[Records for the task Boundary: Start]

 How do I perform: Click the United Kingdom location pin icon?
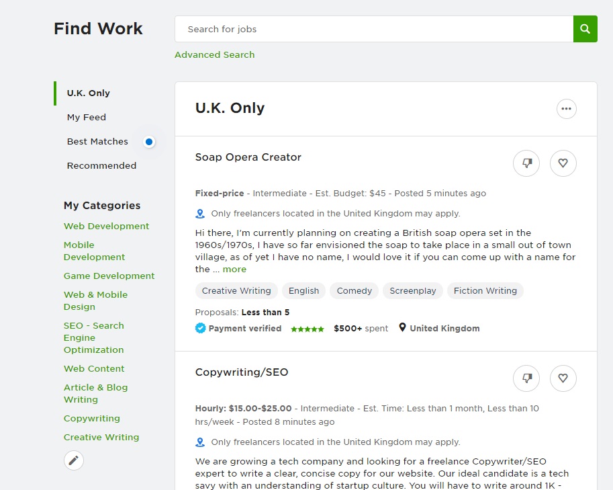402,328
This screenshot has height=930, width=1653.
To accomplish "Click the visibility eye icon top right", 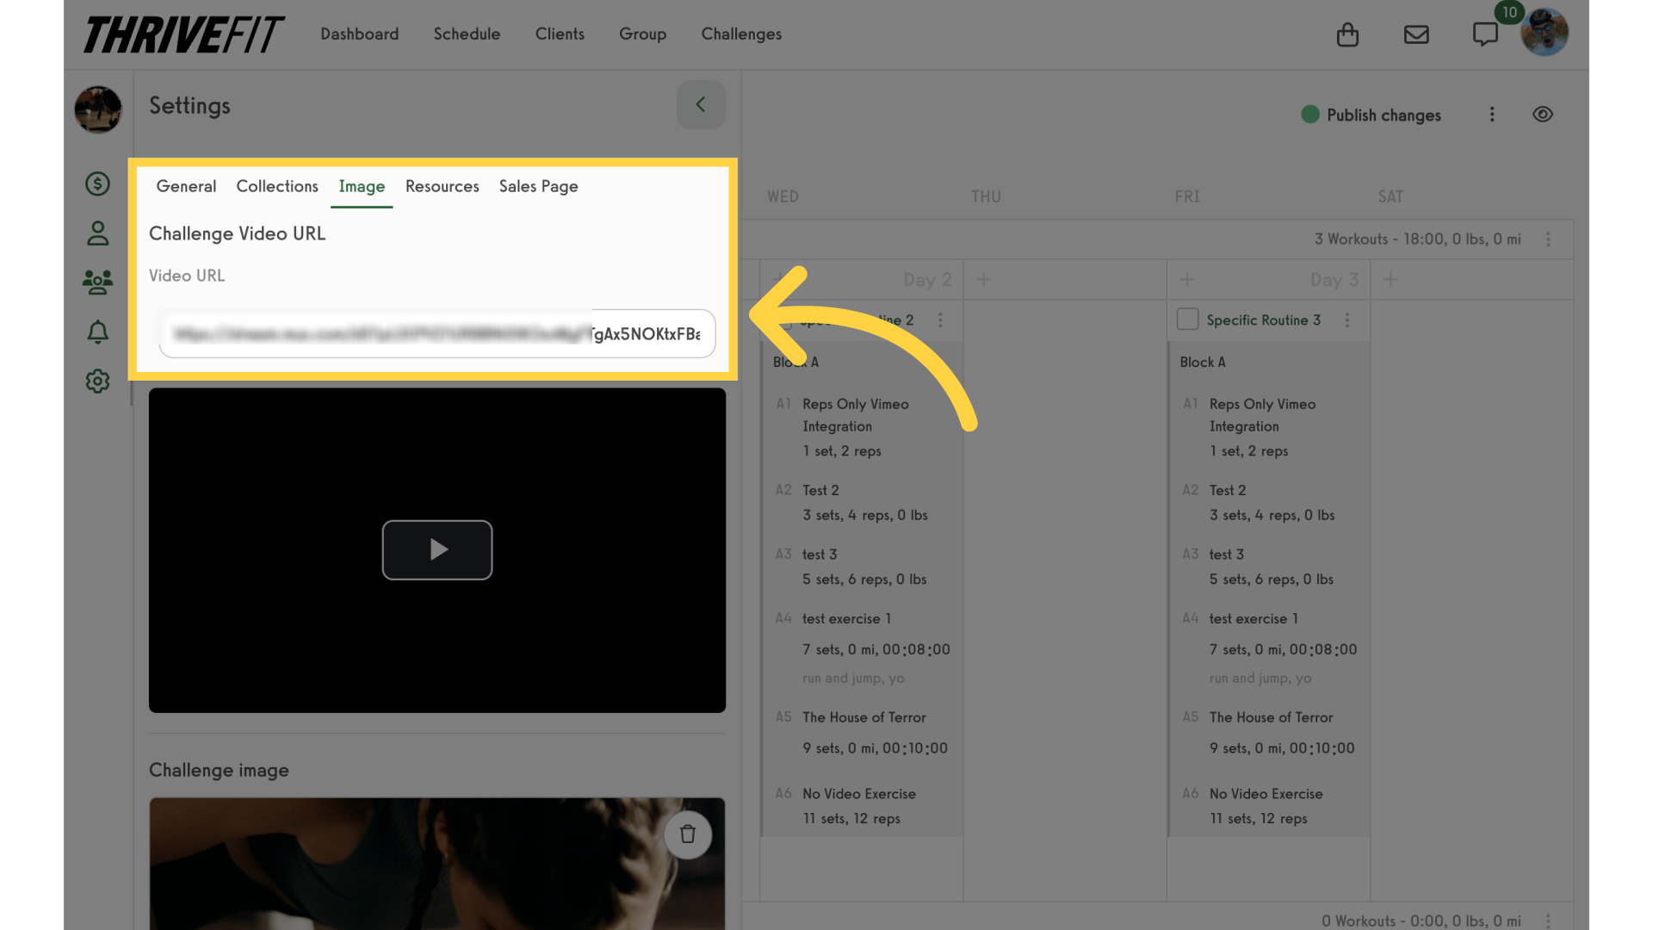I will tap(1543, 115).
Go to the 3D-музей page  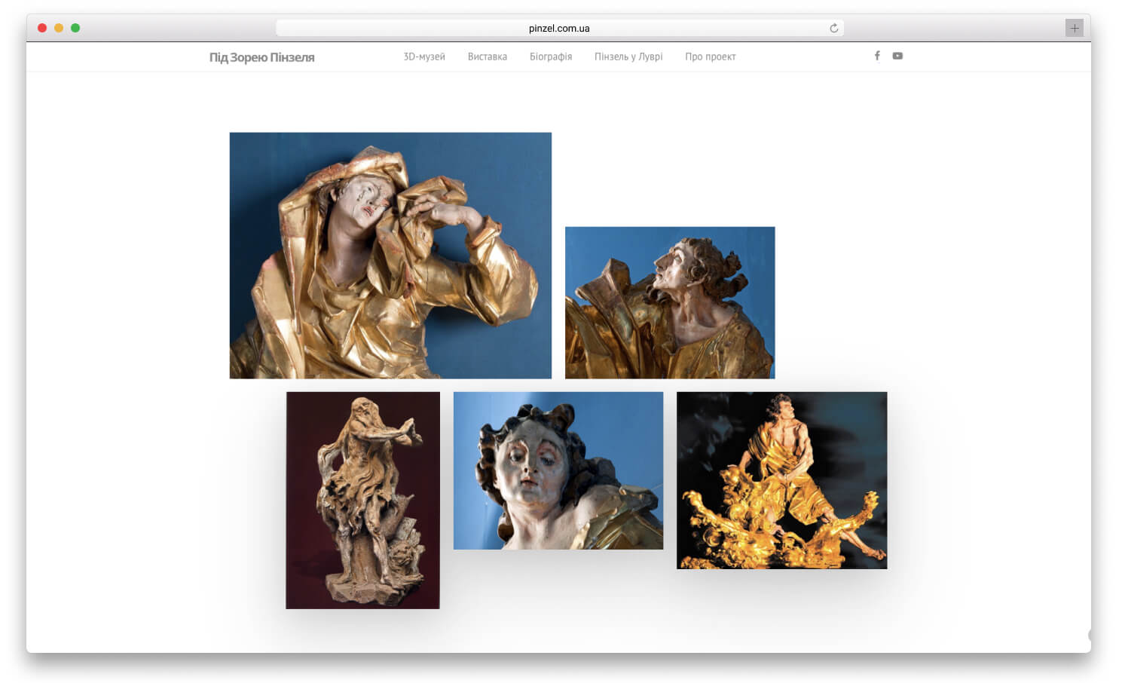[424, 57]
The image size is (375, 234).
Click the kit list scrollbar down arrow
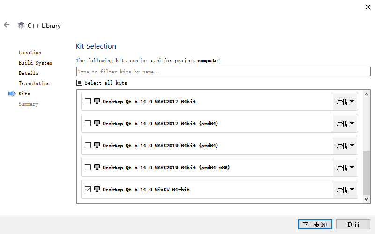pos(366,199)
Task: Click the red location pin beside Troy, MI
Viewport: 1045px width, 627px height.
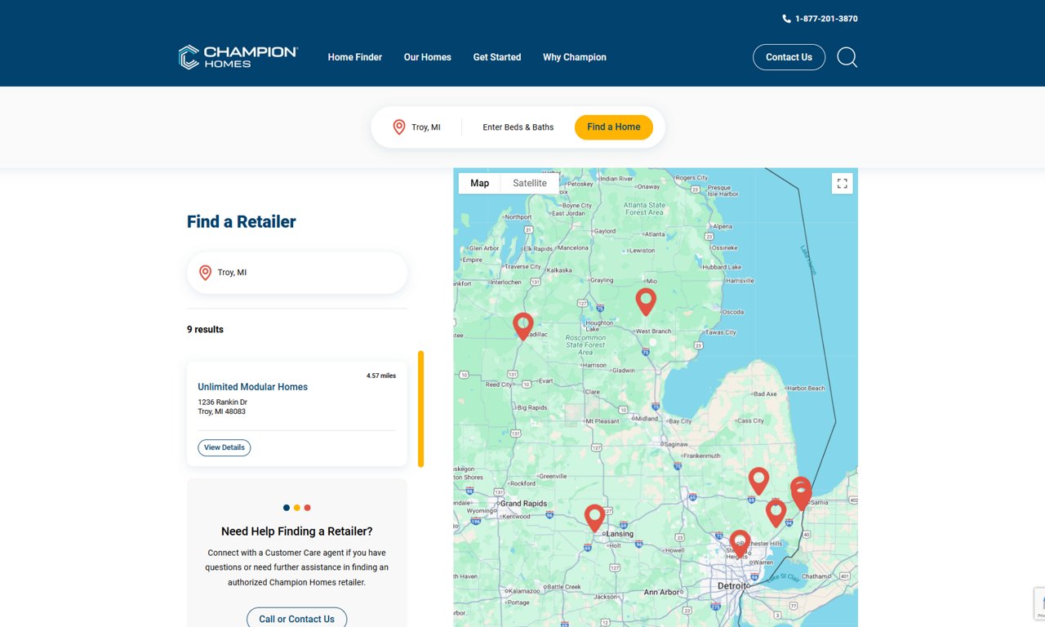Action: pos(399,127)
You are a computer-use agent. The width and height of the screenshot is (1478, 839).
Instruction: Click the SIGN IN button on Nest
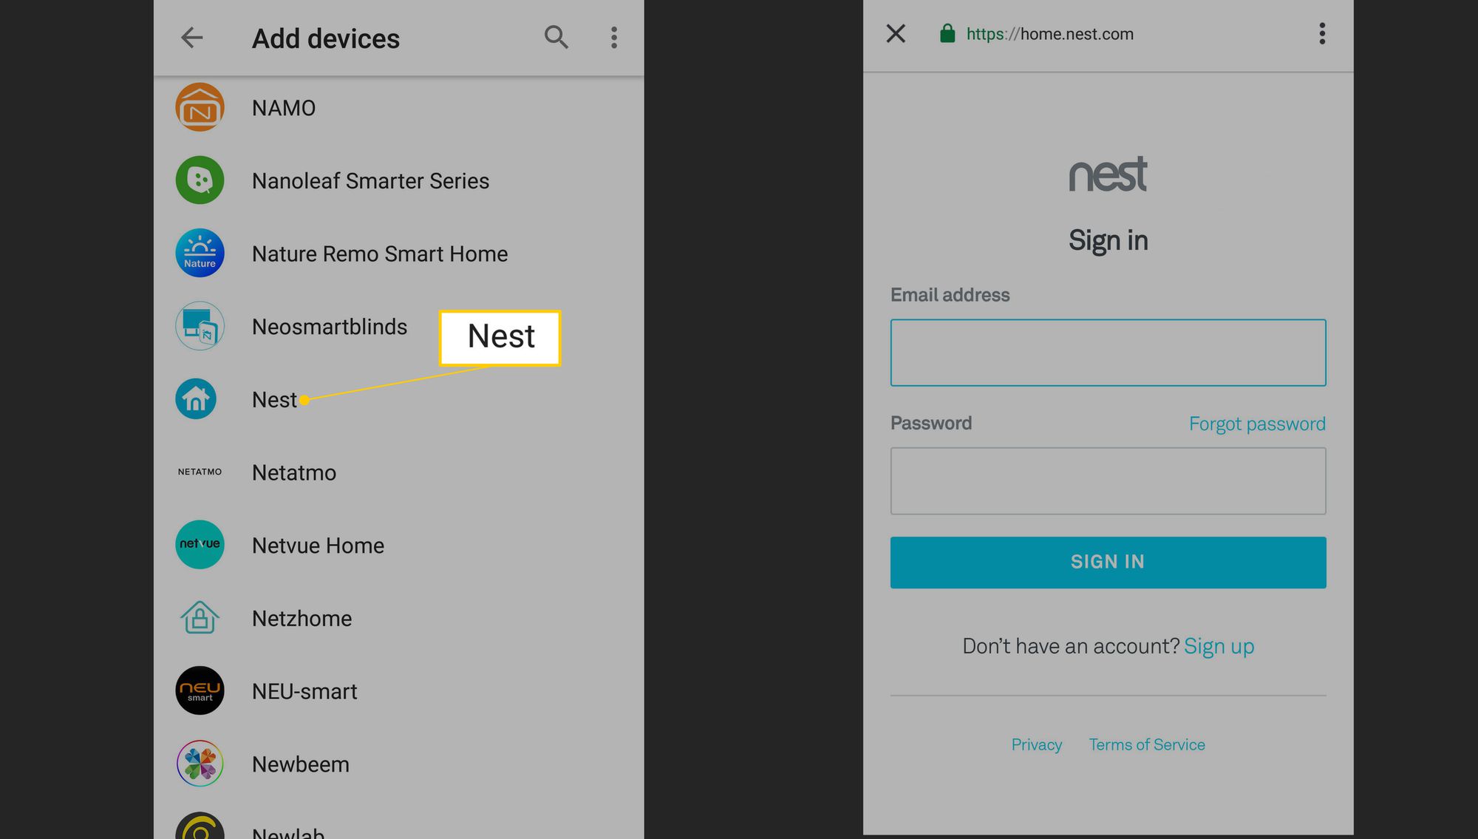tap(1109, 562)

[Records for the task Boundary: End]

**Task directions**
Restate, word for word, each line from the line containing "Viewport: 1045px width, 627px height." through the end of the entries above; the pictures are not part of the copy.

**Answer for the task**
Viewport: 1045px width, 627px height.
Action: pos(399,127)
You are a computer-use agent. The width and height of the screenshot is (1478, 839).
Instruction: Click the SIGN IN button on Nest
tap(1109, 562)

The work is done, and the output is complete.